Intelligent cameras not only record images, but also process them to recognize important image information themselves.

Cameras that can be easily configured, programmed and expanded have a wide range of applications. Thanks to their high level of adaptability, end users can use such a camera in various areas like in bottle filling lines for checking the level and label of the bottle. Further application examples are the fast sorting of wooden boards in a large sawmill on the basis of quality characteristics such as tolerable branch size, or the recognition of car numbers in traffic monitoring. In all these applications, the images are taken by the camera and processed thereon. Thus, the sorting system can be controlled directly and no additional computers and network infrastructure are needed for the image analysis. This not only simplifies installation but can also reduce product costs.

For the real-time-capable control of the image sensor and the preprocessing of the read-out image data digital circuits in the form of FPGAs are used. For example, they ensure that all products are checked in time and no unwanted latencies arise in production plants with high conveyor speeds. A processor or DSP (Digital Signal Processor) not only takes over the general control of the camera and controls the components involved, but also allows the implementation of user-specific functionality. The provision of an application programming interface (API) facilitates the camera operation and image management for the programmer. The support of popular software libraries like OpenCV favors the development of own applications further.

In order not to lose any image during processing, industrial cameras must support very high frame rates of several hundred frames per second and be able to process the resulting data in real time. A delayed image evaluation, missing an event or a delayed system control can have fatal consequences and lead to loss of production or even personal injury.
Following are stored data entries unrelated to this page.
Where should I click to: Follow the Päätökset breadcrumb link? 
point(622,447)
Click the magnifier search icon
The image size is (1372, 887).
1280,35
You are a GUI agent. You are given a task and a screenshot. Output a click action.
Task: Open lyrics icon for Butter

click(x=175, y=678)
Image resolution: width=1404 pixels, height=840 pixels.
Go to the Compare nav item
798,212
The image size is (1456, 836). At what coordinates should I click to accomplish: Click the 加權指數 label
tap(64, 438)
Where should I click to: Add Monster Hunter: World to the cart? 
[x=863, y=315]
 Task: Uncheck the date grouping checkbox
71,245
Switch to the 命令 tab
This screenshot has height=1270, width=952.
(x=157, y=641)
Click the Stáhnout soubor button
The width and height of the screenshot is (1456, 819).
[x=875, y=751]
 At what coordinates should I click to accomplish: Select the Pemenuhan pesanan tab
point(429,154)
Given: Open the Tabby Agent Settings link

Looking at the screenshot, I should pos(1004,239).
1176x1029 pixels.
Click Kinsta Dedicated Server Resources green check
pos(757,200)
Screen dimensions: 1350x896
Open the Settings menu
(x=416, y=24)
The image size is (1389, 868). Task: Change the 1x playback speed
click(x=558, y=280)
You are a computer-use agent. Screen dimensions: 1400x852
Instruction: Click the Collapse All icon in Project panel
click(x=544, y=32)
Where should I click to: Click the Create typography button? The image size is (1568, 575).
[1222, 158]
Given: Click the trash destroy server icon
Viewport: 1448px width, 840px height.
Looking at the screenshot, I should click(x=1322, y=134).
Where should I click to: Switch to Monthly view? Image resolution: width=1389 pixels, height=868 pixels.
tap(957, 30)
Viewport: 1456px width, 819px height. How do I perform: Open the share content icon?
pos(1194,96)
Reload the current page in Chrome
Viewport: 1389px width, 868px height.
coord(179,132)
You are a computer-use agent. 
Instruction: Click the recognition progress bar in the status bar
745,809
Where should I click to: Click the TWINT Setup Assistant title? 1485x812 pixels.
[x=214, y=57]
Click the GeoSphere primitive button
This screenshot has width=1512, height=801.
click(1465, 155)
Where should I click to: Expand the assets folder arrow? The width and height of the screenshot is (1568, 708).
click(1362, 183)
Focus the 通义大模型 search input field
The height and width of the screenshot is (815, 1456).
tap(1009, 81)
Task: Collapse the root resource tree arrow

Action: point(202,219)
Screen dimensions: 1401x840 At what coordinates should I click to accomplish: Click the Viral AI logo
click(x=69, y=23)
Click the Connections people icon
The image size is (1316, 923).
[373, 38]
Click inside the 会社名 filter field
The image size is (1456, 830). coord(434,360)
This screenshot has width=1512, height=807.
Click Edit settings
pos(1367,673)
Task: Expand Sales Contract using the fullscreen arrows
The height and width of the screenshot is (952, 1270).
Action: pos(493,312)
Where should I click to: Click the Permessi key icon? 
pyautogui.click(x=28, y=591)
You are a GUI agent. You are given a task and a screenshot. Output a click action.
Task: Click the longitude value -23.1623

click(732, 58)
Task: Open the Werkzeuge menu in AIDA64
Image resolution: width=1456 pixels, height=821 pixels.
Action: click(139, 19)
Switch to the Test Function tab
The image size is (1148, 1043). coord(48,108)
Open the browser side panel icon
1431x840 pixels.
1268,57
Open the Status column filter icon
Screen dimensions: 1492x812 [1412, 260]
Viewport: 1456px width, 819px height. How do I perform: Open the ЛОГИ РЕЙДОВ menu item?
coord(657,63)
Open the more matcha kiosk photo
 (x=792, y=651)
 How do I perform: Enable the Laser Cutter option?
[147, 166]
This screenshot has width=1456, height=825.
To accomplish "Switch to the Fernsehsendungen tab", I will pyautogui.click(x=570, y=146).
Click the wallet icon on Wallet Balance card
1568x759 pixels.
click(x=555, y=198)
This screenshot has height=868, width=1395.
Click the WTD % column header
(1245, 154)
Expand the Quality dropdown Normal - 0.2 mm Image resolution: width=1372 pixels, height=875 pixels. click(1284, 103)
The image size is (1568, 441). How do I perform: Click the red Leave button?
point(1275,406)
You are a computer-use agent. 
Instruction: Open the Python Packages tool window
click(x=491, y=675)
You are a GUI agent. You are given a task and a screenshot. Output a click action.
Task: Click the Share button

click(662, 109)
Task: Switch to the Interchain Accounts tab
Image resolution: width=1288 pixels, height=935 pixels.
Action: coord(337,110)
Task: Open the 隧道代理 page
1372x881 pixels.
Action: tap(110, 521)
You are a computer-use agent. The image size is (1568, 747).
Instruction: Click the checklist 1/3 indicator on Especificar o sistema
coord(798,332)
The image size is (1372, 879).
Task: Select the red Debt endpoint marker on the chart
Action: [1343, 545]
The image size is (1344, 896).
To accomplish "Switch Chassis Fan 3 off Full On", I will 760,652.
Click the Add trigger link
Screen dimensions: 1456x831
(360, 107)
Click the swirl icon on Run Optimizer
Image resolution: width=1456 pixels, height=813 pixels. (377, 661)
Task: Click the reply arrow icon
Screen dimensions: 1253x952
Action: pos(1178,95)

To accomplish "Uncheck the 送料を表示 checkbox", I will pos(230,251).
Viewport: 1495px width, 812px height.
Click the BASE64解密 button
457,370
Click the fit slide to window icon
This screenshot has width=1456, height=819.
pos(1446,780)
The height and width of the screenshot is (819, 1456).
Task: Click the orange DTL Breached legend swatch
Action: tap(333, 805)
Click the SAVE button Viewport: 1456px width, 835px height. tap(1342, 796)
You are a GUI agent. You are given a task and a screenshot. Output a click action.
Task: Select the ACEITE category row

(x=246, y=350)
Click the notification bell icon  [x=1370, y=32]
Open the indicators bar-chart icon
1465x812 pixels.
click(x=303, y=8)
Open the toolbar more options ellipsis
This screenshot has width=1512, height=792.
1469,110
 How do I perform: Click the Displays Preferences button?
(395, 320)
In order to guarantee the required real-time behavior, sophisticated architecture concepts and implementations are required.

Application-specific lighting conditions and image quality requirements require the use of different image sensors. For this, the development and maintenance of cameras can be supported and facilitated by a modular and extensible concept for the integration of various CMOS and CCD image sensors. The unified control of the camera also simplifies the programming for the end user.